▶ _RECORDS PROVIDED_:
┄┄┄┄┄┄

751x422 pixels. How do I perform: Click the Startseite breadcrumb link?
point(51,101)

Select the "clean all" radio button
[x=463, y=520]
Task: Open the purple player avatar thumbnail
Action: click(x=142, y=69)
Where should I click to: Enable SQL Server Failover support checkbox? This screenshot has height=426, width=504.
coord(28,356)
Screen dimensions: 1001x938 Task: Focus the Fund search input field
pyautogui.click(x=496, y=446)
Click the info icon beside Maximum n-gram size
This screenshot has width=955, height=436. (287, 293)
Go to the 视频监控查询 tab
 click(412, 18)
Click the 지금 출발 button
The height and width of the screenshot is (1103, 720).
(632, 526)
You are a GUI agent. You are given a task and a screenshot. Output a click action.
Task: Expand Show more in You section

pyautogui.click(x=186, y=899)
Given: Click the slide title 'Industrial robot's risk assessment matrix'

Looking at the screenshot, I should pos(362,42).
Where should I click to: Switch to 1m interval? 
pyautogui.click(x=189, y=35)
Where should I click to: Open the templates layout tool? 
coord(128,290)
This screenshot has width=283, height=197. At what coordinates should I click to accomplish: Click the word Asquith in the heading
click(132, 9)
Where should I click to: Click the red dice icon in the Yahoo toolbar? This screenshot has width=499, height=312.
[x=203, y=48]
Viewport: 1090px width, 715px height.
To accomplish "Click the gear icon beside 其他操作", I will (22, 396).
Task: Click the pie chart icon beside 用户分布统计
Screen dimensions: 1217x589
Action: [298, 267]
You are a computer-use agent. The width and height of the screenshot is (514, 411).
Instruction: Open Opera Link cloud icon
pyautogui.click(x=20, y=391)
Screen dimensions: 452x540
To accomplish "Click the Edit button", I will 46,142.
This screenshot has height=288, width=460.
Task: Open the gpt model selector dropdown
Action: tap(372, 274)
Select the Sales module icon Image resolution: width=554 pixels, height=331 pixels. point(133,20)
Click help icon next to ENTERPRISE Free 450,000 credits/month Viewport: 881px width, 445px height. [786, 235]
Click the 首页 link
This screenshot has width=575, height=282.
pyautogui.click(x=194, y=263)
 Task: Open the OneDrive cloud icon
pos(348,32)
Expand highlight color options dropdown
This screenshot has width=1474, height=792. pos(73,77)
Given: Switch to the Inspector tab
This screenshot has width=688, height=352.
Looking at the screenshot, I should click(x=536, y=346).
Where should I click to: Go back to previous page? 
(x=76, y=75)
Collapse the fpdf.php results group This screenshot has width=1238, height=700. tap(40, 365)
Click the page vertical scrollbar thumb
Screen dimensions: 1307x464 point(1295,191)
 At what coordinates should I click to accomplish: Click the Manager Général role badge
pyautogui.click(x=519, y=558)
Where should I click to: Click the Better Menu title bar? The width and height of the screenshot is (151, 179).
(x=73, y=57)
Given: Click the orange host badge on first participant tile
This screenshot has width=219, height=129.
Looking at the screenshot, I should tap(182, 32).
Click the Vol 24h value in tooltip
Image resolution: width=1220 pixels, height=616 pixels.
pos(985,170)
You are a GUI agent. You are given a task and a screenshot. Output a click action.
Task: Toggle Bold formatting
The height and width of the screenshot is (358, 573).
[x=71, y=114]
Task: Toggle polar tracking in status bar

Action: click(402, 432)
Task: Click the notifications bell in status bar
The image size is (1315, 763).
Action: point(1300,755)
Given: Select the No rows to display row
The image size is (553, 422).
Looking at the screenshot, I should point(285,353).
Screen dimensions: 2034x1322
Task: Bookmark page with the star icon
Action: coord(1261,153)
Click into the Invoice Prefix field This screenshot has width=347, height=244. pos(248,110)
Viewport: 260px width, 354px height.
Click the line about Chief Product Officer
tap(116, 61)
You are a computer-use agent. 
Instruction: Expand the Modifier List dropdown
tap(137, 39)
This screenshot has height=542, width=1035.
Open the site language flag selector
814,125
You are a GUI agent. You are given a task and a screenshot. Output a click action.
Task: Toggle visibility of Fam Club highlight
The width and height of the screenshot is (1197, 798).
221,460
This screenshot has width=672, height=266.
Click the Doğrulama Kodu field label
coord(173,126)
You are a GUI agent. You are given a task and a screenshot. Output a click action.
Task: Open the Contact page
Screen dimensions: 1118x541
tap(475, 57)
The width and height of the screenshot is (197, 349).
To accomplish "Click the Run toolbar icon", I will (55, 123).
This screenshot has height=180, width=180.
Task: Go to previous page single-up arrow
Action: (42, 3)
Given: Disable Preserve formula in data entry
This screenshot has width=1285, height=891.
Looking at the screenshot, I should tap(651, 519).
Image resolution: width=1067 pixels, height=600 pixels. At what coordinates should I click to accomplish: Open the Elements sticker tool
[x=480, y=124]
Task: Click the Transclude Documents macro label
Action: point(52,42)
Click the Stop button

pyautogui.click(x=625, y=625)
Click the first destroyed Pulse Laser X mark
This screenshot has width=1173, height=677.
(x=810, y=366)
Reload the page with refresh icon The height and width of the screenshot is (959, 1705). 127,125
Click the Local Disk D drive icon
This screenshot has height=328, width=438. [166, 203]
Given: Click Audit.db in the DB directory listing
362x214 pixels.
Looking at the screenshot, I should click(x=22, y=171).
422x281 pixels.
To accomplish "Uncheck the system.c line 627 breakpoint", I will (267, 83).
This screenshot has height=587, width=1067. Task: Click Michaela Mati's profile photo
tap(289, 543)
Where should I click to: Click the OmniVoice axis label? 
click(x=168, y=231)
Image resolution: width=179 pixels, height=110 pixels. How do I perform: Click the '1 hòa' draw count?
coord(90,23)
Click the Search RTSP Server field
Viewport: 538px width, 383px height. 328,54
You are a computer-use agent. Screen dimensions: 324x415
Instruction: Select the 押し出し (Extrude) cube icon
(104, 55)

┄┄┄┄┄┄

▶ _GOAL_:
Copy the data word for word, starting at the line that contains "Given: Click the slide" and ending at the line that contains "Screen dimensions: 1307x464 point(1295,191)", with both of those lines included.

▶ _RESPONSE_:
Given: Click the slide title 'Industrial robot's risk assessment matrix'

Looking at the screenshot, I should pos(362,42).
Where should I click to: Switch to 1m interval? 
pyautogui.click(x=189, y=35)
Where should I click to: Open the templates layout tool? 
coord(128,290)
This screenshot has width=283, height=197. At what coordinates should I click to accomplish: Click the word Asquith in the heading
click(132, 9)
Where should I click to: Click the red dice icon in the Yahoo toolbar? This screenshot has width=499, height=312.
[x=203, y=48]
Viewport: 1090px width, 715px height.
To accomplish "Click the gear icon beside 其他操作", I will (22, 396).
Task: Click the pie chart icon beside 用户分布统计
Screen dimensions: 1217x589
Action: [298, 267]
You are a computer-use agent. The width and height of the screenshot is (514, 411).
Instruction: Open Opera Link cloud icon
pyautogui.click(x=20, y=391)
Screen dimensions: 452x540
To accomplish "Click the Edit button", I will 46,142.
This screenshot has height=288, width=460.
Task: Open the gpt model selector dropdown
Action: tap(372, 274)
Select the Sales module icon Image resolution: width=554 pixels, height=331 pixels. point(133,20)
Click help icon next to ENTERPRISE Free 450,000 credits/month Viewport: 881px width, 445px height. [786, 235]
Click the 首页 link
This screenshot has width=575, height=282.
pyautogui.click(x=194, y=263)
 Task: Open the OneDrive cloud icon
pos(348,32)
Expand highlight color options dropdown
This screenshot has width=1474, height=792. pos(73,77)
Given: Switch to the Inspector tab
This screenshot has width=688, height=352.
Looking at the screenshot, I should click(x=536, y=346).
Where should I click to: Go back to previous page? 
(x=76, y=75)
Collapse the fpdf.php results group This screenshot has width=1238, height=700. tap(40, 365)
Click the page vertical scrollbar thumb
Screen dimensions: 1307x464 point(1295,191)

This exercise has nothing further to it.